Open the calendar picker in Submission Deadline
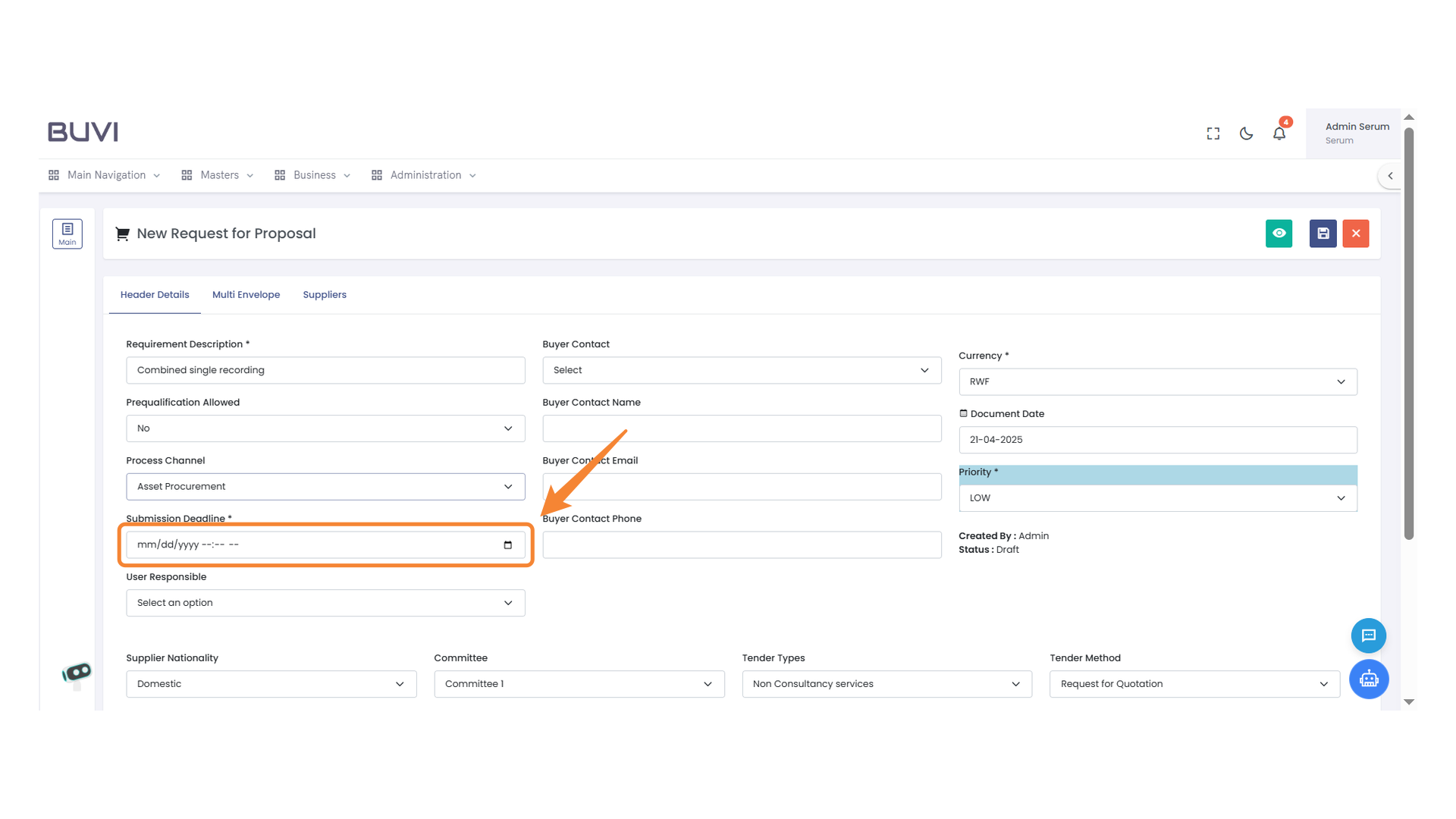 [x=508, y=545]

...

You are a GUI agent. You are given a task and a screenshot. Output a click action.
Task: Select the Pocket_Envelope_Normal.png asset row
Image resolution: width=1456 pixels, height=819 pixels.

*WORK INSTRUCTION:* Taking the lines above, repeat exactly those from the line that contains "You are a GUI" through the line that contains "Image resolution: width=1456", and both of those lines as well. Include nothing else.

*RESULT:*
You are a GUI agent. You are given a task and a screenshot. Output a click action.
Task: Select the Pocket_Envelope_Normal.png asset row
Image resolution: width=1456 pixels, height=819 pixels.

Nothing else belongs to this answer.